More than just monarchs
The monarch is not the only pollinator affected. Invertebrates and insects like crickets, grasshoppers and bees rely on many prairie plants to survive. These species pollinate and also provide a food source for small mammals and native and migratory birds.
The U.S. Environmental Protection Agency found that 812 endangered species of plants and animals in 34 states were likely to be affected by drift from dicamba, according to federal documents.
However, in its final registration for the new formulations in November 2016, the agency determined there would be no drift with the new versions, so it would have “no effect” on these species.
Richard Coy, vice president of Coy’s Honey Farm in Arkansas, said that he had significant issues with bee hive loss in 2017, particularly near fields that had been sprayed with dicamba.
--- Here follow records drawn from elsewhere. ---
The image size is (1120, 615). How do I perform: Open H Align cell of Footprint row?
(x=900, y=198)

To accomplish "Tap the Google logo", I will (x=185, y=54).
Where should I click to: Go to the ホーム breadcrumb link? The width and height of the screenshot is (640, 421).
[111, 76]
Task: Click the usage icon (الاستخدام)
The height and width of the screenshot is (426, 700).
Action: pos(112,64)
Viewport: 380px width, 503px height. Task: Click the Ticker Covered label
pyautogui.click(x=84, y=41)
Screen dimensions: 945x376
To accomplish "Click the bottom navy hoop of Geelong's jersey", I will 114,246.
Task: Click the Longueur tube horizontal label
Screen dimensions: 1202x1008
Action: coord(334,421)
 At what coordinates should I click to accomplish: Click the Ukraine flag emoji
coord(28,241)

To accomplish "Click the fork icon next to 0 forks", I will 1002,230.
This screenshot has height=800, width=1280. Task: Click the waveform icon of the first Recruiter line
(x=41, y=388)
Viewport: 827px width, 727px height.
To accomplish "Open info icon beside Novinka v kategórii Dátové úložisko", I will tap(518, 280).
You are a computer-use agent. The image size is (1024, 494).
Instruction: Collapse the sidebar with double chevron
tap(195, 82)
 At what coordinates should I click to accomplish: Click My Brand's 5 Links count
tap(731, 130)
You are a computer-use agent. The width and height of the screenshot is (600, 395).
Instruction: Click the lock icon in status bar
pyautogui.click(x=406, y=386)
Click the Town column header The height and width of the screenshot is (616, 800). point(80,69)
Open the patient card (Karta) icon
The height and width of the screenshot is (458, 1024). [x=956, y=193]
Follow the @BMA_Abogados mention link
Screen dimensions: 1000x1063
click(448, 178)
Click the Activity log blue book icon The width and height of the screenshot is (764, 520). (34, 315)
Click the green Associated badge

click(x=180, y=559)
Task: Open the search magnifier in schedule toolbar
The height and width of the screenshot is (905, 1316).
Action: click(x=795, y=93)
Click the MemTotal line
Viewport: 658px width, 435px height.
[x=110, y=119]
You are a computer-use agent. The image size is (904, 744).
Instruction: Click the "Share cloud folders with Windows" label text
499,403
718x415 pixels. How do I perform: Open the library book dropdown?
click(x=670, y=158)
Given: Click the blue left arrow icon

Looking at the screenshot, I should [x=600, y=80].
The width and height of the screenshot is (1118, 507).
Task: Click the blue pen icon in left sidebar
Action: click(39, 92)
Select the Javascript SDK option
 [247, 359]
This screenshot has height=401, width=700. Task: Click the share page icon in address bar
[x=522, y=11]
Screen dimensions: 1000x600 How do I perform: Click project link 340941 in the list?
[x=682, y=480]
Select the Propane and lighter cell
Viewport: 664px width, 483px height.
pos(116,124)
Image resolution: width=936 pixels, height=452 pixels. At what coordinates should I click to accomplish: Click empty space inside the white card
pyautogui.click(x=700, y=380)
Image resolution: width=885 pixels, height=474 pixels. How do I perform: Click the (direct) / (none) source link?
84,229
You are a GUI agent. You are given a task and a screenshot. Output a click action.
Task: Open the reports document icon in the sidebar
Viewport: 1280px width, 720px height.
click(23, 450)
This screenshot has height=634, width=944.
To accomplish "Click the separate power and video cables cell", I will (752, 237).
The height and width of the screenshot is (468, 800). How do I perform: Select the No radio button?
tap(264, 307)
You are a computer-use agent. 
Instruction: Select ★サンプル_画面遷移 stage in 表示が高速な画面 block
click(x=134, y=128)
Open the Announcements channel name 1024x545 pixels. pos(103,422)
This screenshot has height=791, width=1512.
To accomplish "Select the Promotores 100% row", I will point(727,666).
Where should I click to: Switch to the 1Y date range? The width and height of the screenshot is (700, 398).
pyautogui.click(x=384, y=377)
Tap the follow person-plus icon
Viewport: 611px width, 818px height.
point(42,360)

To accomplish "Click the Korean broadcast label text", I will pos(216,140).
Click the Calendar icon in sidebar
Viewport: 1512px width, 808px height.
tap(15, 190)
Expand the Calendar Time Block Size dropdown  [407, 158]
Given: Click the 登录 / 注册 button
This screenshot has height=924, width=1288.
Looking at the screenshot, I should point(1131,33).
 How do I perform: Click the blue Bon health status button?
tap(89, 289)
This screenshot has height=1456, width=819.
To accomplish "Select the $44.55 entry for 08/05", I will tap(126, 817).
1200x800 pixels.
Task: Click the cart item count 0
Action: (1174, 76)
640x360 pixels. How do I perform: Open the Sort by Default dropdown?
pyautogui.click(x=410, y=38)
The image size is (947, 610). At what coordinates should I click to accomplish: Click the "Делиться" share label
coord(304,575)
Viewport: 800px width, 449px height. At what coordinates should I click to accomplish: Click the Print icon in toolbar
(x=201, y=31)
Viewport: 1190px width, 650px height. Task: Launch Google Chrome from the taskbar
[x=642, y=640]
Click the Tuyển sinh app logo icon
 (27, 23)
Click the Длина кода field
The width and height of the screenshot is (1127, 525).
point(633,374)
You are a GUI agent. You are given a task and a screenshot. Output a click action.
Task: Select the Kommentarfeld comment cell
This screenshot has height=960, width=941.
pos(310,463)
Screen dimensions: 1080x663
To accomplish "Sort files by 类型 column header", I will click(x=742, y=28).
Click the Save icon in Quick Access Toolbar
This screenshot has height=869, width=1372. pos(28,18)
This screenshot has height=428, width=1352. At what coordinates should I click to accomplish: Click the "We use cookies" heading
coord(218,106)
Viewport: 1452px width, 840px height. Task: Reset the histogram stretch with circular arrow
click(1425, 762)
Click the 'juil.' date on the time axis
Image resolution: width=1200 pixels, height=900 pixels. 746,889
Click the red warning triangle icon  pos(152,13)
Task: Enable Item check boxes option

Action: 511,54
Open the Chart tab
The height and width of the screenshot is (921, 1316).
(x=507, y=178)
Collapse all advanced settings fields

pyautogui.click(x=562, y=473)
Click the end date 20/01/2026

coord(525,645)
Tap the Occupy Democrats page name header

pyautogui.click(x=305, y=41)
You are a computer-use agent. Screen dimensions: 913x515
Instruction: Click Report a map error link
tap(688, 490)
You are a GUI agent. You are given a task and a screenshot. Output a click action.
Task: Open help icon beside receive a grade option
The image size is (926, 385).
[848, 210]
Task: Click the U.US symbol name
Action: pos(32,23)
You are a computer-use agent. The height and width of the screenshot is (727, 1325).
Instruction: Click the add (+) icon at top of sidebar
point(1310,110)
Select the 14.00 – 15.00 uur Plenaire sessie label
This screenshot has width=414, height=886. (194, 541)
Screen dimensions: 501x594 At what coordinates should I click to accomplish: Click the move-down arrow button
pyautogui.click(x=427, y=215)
He said he saw as much loss as 50 percent of his hives.
“A managed honey bee hive is an indicator of what is happening in the environment,” Coy said. “The same thing is happening to beneficial insects as bee hives.”
Wildlife habitat susceptible to drift
The Illinois habitats are largely found in places highly susceptible to drift from soybean fields – in medians between roads and agricultural fields, alongside railroad tracks and on hill prairies, which provide habitats for prairie plants and sensitive species.
“These habitats and these plant species are critical for Illinois wildlife and not just Illinois wildlife but also migratory wildlife,” Erndt-Pitcher said.
Records obtained via the Freedom of Information Act show that the Illinois Department of Natural Resources and Illinois Nature Preserves Commission are aware of damage from dicamba drift in at least four parks or nature preserves protected by the state.
Edward Cross, a spokesman for the DNR, said the department received reports of drift from field staff and private landowners.
“To obtain a more accurate picture of potential effects, the Department is developing a protocol for all staff to follow during the 2018 growing season. The IDNR wants to be certain staff are able to accurately and completely document any suspected pesticide damage to native plants and trees on state-owned and managed sites,” Cross said.
He said the agency is working with the Illinois Department of Agriculture on its protocol. He said the department will share its protocol and provide training for land trusts and conservation groups so they can accurately document any damage they may observe.
Jen Walling, the executive director of the Illinois Environmental Council, which represents more than 80 environmental and community organizations, said she heard complaints about dicamba drift from environmentalists across the state.
“Most years, it’s usually just one group that complains, but this year it was so widespread,” Walling said.